Regarding #2: I agree there is a good chance of false tract, but I wouldn't say that you don't know that you are in the wrong place until your patient turns blue. I think if you attempt to railroad over a Bougie or better yet a fiber, you just try to ventilate with in-line ETCO2. You should know pretty quickly if you are in subQ or the trachea.

Two random thoughts:

I agree that ativan was probably not the best choice on the part of the ED doc, but I don't really have a full sense of the clinical situation, the available tools, or the ED doc's skill set. I wouldn't reach for ativan, but I would certainly be considering ketamine.

Also, I think this is a another reason we (ie docs who are likely to be in this situation, such as EM docs, anesthesiologists, and full-CCM docs), must be familiar with surgical management of the airway. Watching a trach or a 100 in the OR is nice, but not the same as being prepared and practicing surgical airways.

HH
 
Here's another critical situation that you may find yourself in as an intern:

You're on a night float rotation. It's the middle of the night. You may or may not have been asleep since your internal clock is a bit off. A floor nurse pages you about a patient that you have no information about except for the one liner on the all important LIST which says nothing but "post-op" or "NTD" or "per (fill in surgical subspecialty here)". Her burning question that could not wait until morning or until the primary team to arrive is: "can this patient eat? He/she's really hungry."

What do you do now?!?!
 
Here's another critical situation that you may find yourself in as an intern:

You're on a night float rotation.
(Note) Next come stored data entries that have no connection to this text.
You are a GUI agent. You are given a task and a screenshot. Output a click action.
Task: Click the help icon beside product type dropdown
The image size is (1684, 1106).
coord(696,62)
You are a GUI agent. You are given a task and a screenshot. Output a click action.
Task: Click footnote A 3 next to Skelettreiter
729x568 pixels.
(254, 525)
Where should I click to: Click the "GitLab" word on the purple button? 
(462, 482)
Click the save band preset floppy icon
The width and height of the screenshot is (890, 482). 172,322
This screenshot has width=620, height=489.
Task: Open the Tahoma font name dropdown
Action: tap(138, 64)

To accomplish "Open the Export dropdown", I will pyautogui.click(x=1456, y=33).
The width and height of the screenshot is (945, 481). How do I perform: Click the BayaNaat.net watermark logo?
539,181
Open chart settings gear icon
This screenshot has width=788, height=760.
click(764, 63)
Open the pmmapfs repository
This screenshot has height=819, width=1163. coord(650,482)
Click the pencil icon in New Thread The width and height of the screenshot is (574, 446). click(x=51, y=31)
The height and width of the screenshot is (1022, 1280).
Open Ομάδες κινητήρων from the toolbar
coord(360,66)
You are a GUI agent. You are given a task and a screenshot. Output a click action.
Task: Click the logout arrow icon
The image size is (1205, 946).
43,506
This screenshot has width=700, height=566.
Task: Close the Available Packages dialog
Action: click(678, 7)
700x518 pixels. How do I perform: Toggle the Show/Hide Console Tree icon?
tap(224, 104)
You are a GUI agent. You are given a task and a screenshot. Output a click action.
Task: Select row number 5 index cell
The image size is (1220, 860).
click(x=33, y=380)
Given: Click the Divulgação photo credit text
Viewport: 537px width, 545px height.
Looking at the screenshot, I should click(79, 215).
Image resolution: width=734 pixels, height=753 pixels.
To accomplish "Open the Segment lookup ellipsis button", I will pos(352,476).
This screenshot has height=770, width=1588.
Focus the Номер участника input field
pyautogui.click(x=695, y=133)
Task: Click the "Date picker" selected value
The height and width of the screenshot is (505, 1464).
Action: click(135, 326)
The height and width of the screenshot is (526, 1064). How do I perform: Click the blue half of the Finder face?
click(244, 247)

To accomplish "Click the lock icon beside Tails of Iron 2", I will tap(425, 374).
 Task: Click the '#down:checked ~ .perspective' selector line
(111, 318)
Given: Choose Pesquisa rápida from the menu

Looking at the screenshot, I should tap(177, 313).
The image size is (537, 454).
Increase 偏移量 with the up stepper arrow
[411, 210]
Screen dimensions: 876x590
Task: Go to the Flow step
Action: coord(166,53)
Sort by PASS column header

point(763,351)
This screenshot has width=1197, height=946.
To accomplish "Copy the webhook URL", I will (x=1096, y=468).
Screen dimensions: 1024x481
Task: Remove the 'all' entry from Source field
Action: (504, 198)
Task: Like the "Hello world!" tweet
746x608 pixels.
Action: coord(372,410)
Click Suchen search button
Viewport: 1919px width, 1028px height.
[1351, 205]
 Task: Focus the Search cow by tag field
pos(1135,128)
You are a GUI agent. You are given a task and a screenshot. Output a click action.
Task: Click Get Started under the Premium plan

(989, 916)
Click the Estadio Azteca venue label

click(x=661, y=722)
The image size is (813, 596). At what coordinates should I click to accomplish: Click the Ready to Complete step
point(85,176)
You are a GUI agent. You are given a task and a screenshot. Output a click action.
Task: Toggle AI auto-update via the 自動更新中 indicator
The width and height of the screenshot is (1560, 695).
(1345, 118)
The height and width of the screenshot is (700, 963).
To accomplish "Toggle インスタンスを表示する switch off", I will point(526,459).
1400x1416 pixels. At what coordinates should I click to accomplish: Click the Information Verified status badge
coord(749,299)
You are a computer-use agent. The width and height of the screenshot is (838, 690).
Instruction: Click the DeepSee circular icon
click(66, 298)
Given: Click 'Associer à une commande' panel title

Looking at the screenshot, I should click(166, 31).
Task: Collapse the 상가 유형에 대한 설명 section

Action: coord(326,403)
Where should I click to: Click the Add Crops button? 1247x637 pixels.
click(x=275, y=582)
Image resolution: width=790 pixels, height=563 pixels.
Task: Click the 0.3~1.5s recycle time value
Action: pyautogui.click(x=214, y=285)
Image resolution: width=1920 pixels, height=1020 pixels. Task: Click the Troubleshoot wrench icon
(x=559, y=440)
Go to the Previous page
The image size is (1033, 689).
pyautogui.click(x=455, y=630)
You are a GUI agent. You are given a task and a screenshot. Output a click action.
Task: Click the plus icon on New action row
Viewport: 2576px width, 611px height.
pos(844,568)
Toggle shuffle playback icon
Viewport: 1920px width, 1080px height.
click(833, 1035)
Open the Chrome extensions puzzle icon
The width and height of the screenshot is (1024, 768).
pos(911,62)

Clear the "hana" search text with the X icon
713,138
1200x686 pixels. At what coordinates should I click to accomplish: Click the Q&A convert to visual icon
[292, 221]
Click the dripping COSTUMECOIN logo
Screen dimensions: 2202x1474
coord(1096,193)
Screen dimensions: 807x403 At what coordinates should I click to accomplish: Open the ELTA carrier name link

It's the middle of the night. You may or may not have been asleep since your internal clock is a bit off. A floor nurse pages you about a patient that you have no information about except for the one liner on the all important LIST which says nothing but "post-op" or "NTD" or "per (fill in surgical subspecialty here)". Her burning question that could not wait until morning or until the primary team to arrive is: "can this patient eat? He/she's really hungry."

What do you do now?!?!

Heh. Nurses who'd page me with diet questions in the middle of the night filled me with irrational rage. Of all the inappropriate pages, this exact issue got under my skin the most.

The correct answer is always: "No. The patient won't die of hunger before breakfast. And while you're on the phone, please remember that 99.8 is not a fever and nobody cares if a Foley-less patient has been anuric for 4 hours."
 
Her burning question that could not wait until morning or until the primary team to arrive is: "can this patient eat? He/she's really hungry."

What do you do now?!?!

ICU nurses may be nagging, but they are by no means stupid. Used to date one, they know the patient game better than we think. They don't fight a war they can't win. An intellectual war would be suicide. But they are masters at the war of attrition. Ask a resident for an ativan order at 10 pm, they will refuse and might even give a logistical reason why. But ask them at 2 am, then 3 am, then 4 am.... It will bring any resident to their knees begging for mercy.